5.2 Die Kosten des Verfahrens sind auf Fr. 600.-- festzusetzen (Art. 69 Abs. 1bis IVG) und ausgangsgemäss der Beschwerdeführerin aufzuerlegen, jedoch zufolge Gewährung der unentgeltlichen Prozessführung einstweilen auf die Gerichtskasse zu nehmen.
In Bewilligung des Gesuchs vom 20. September und 13. Dezember 2024 wird der Beschwerdeführerin die unentgeltliche Prozessführung gewährt,
und erkennt:
1. Die Beschwerde wird abgewiesen
2. Die Gerichtskosten von Fr. 600.-- werden der Beschwerdeführerin auferlegt, zufolge Gewährung der unentgeltlichen Prozessführung jedoch einstweilen auf die Gerichts-kasse genommen. Die Beschwerdeführerin wird auf die Nachzahlungspflicht gemäss § 16 Abs. 4 GSVGer hingewiesen.
3. Zustellung gegen Empfangsschein an:
Y.___
Sozialversicherungsanstalt des Kantons Zürich, IV-Stelle
Bundesamt für Sozialversicherungen
sowie an:
4. Gegen diesen Entscheid kann innert ** 30 Tagen** seit der Zustellung beim Bundesgericht Beschwerde eingereicht werden (Art. 82 ff. in Verbindung mit Art. 90 ff. des Bundesgesetzes über das Bundesgericht, BGG). Die Frist steht während folgender Zeiten still: vom siebenten Tag vor Ostern bis und mit dem siebenten Tag nach Ostern, vom 15. Juli bis und mit dem 15. August sowie vom 18. Dezember bis und mit dem 2. Januar (Art. 46 BGG).

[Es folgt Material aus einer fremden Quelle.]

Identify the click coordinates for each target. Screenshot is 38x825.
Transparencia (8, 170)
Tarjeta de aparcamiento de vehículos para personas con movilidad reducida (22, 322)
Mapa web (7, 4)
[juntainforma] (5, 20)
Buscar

Die Beschwerdeschrift ist dem Bundesgericht, Schweizerhofquai 6, 6004 Luzern, zuzustellen.
Die Beschwerdeschrift hat die Begehren, deren Begründung mit Angabe der Beweismittel und die Unterschrift der beschwerdeführenden Partei oder ihrer Rechtsvertretung zu enthalten; der angefochtene Entscheid sowie die als Beweismittel angerufenen Urkunden sind beizulegen, soweit die Partei sie in Händen hat (Art. 42 BGG).